Did you know that 1.2 million fraudulent checks are written each day? Today more
than ever, it’s important to educate yourself on check
safety and how to practice it daily.
These tips will teach you how to use a check securely:
How to Void a Check.
A voided check means that a check that has been disabled and is no longer
available to cash or deposit. To void a check, write the word “VOID” clearly in
large letters on the face of the check. It is a good practice to write “VOID”
in two places; first, in the payment amount box and, second, in the signature
line. This will disable anyone from filling out these vital components. Make
sure that you also record the check as voided in your register.
How to Cancel a Check.
To cancel a check, you must contact your financial institution. They will
request an oral or written request to stop payment. You will need to have the
check number and amount of the check ready when submitting this request. To be
sure that the check was cancelled, request confirmation from your financial
institution. A cancellation fee from your financial institution may apply.
Post-dating a check means writing a future date on the check. This often occurs
when someone wants the recipient of the check to wait until a later date to
cash or deposit the check. When giving a post-dated check to someone,
coordinate the date with them to ensure that it will be cashed or deposited in
a timely manner. When receiving a post-dated check, make sure that it’s from
someone you trust. It is illegal to write a post-dated check knowing that the
funds will not be available. In certain cases, be aware that you may be able to
cash or deposit a post-dated check prior to the future date if necessary.
Ordering Checks Securely.
When ordering checks, confirm that all your information is
accurate. This includes your name, address, account number, and routing number.

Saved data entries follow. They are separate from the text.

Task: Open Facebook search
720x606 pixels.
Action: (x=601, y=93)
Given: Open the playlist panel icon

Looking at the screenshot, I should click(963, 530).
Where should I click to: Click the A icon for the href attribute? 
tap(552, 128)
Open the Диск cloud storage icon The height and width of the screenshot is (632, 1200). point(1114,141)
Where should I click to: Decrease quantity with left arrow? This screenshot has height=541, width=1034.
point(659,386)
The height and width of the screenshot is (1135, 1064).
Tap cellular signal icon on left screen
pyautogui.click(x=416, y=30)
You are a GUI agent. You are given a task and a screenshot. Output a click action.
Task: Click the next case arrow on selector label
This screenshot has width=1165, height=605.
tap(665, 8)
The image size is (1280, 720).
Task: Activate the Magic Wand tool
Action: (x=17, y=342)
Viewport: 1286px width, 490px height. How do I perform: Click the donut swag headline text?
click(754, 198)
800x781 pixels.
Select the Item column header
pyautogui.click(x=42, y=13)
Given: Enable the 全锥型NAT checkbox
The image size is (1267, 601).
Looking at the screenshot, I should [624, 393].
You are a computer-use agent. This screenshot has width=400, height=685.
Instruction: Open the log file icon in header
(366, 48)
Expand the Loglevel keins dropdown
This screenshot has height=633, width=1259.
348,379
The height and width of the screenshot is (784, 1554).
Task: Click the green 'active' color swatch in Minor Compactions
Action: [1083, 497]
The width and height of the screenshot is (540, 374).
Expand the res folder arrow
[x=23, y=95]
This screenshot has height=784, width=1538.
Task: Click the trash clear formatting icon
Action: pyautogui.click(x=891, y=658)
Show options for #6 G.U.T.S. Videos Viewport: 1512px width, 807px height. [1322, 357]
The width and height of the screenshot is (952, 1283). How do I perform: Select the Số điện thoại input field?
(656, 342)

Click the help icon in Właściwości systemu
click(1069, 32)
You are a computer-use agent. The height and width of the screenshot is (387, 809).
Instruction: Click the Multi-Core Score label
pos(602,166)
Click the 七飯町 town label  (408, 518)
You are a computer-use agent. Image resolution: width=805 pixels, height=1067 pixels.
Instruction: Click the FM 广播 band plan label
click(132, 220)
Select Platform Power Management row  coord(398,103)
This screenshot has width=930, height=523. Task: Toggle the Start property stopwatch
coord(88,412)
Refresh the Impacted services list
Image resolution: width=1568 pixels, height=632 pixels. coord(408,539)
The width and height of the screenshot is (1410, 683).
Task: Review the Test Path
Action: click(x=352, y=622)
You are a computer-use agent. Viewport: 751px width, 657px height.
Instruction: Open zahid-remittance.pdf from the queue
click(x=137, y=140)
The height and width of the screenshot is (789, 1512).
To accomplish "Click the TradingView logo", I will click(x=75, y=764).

Never provide your social security number as part of placing an online or
direct mail check order. Make sure that the website you’re ordering checks from
begins with https instead of http, which helps to ensure the server is secure
and contains a Secure Socket Layer (SSL) with a digital certificate from a
third-party vendor such as GlobalSign. You may also want to consider adding a
security service to your check order, such as EZShield. Reputable companies such as
Checks Unlimited will utilize these safety features in addition to others.
Sending Checks in the Mail Safely.
When sending a check in the mail, make sure to always write in the name of the
payee. This first step makes it difficult for someone else to cash or deposit
the check. Next, conceal the check within the envelope. This can be easily
achieved by folding a piece of paper around it. Also, dropping the letter off
at a post office rather than leaving it in the outgoing mail of your home is
another safety tip. Additional steps may also be taken such as utilizing a
tracking service or disabling the check from being cashed by endorsing it as
“deposit only” on the back so it can only be deposited into a bank account.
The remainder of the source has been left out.